The proof seems to assume that for squares smaller than some size  the curve will always intersect each square with a single connected arc in order to justify forming a closed contour with with the sides of the square interior to the curve. Is this assumption true and if so how is it proved ? If true does it still hold without the smoothness assumption ? 
I have tried several approaches to proving this without any success.
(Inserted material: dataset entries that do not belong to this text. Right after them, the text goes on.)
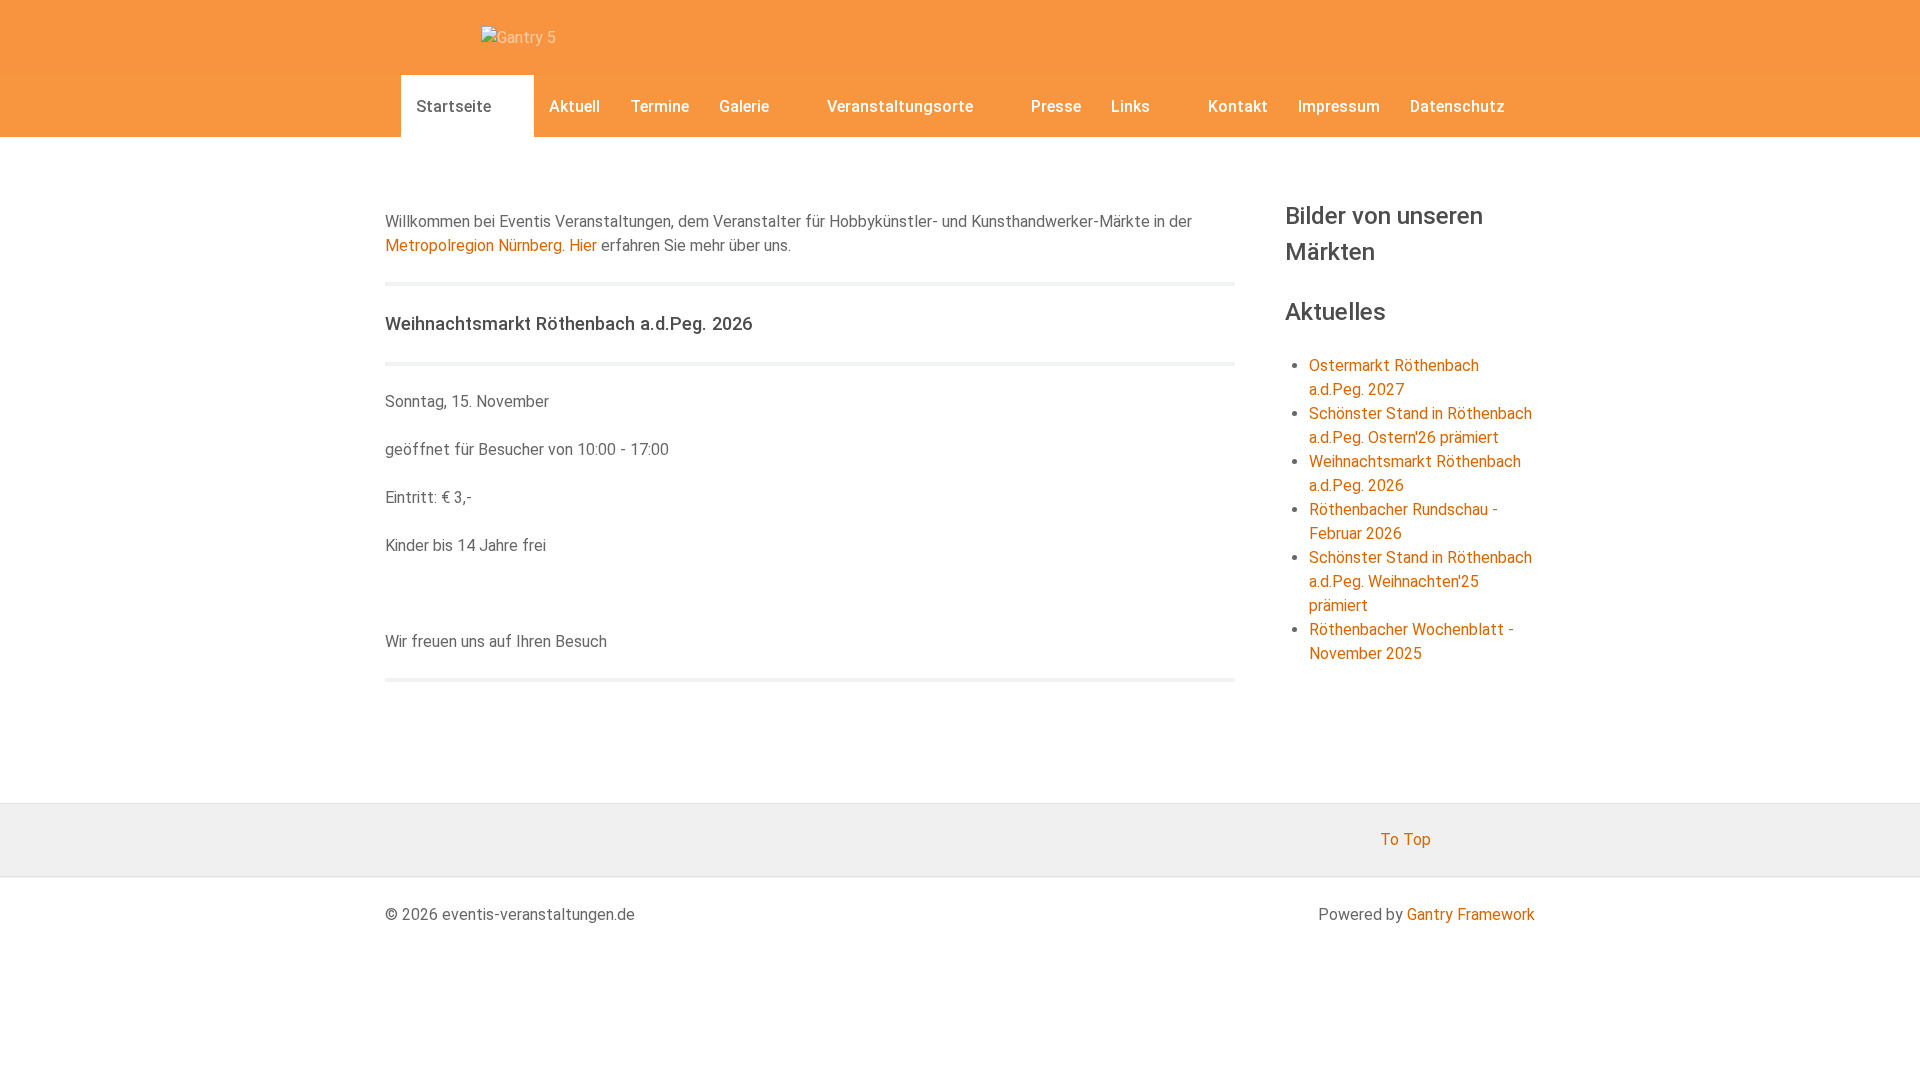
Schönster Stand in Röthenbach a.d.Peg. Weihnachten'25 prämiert (1420, 581)
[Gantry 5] (518, 36)
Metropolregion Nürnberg (473, 245)
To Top (1405, 839)
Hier (585, 245)
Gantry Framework (1471, 914)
Considering $C$ as a rectifiable Jordan curve didn't get me anywhere, nor did knowing that disjoint compact sets have a minimum separation. 
 A: The older books rely on intuitive geometric arguments to prove Cauchy's theorem for an arbitrary Jordan curve.  Despite the importance of the theorem, the authors prefer to avoid the lengthy discourse.
Copson even goes so far to state that the final step in proving the theorem for a general (as opposed to polygonal) region is " ... one of the most difficult things to prove in the whole of the theory of functions of a complex variable," and then simply moves on.
Nevertheless, the general theorem can be proved without invoking any deep topology in a series of steps for (1) triangles, (2) convex polygons, (3) closed polygonal Jordan curves, (4) arbitrary closed polygonal curves, and, finally, (5) simple close rectifiable curves (Jordan curves).
The first four steps are straightforward-- with the latter steps somewhat more involved with respect to geometric arguments.
Nevertheless, the supposedly difficult final step is facillitated with the following lemma:

Suppose $f:D \subset \mathbb{C} \to \mathbb{C}$ is continuous  and $C
 = \{\phi(t): a \leqslant t \leqslant b\}$ is any rectifiable curve in $D$ defined by a continuous function $\phi:[a,b] \to \mathbb{C}$. 
  Given $\epsilon > 0$, there exists $\delta = \delta(\epsilon)> 0$ such
  that for any partition $P= \{a< t_0 < t_1 < \ldots < t_n = b\}$ with
  $\|P\| < \delta$, the polygonal curve $\Gamma
 =\overline{\phi(t_0)\phi t_1)} + \ldots + \overline{\phi(t_{n-1})\phi(t_n)} $  is contained in $D$ and
$$\left|\int_C f(z) \, dz - \int_\Gamma f(z) \, dz \right| <
 \epsilon.$$

Having proved Cauchy's theorem for analytic functions and polygonal curves (such as $\Gamma$) it easily follows using the lemma that the theorem is true for arbitrary Jordan curves $C$.
The proof of the lemma is elementary and sketched below.
(1) Using compactness of $C$ find a compact set $E \subset D$ and $\rho > 0$ such that the closed disks $\bar{D}(z;\rho) \subset E$ for all $z \in C$.
(2) Using uniform continuity of $f$ on $E$ find $\eta > 0$ such that $|f(z) - f(z')| < \epsilon/(2L)$ when $|z - z'| < \eta$ and where $L$ is the length of $C$.
(3) Using uniform continuity of $\phi$ on $[a,b]$, find $\delta_2 > 0$ such that $|\phi(t) - \phi(t')| < \min(\rho,\eta)$ when $|t-t'| < \delta_2$.
(4) There exists $\delta_1 > 0$ such that for any partition $P = (a= t_0 < t_1 < \ldots < t_n = b)$ with $\|P\| < \delta_1$, we have (since $f$ is integrable),
$$\tag{*}\left| \int_C f(z) \, dz - \sum_{k=1}^n f(\phi(t_k))(\phi(t_k) - \phi(t_{k-1}))\right| < \frac{\epsilon}{2}$$
(5) Finally, by requiring further that $\|P\| \leqslant \min(\delta_1,\delta_2)$, it can be shown using (2) and (3) that,for the polygonal curve $\Gamma
 =\overline{\phi(t_0)\phi t_1)} + \ldots + \overline{\phi(t_{n-1})\phi(t_n)} $,
$$\tag{**}\left| \int_\Gamma f(z) \, dz - \sum_{k=1}^n f(\phi(t_k))(\phi(t_k) - \phi(t_{k-1}))\right| < \frac{\epsilon}{2}$$
In view of (*) and (**), the lemma is proved.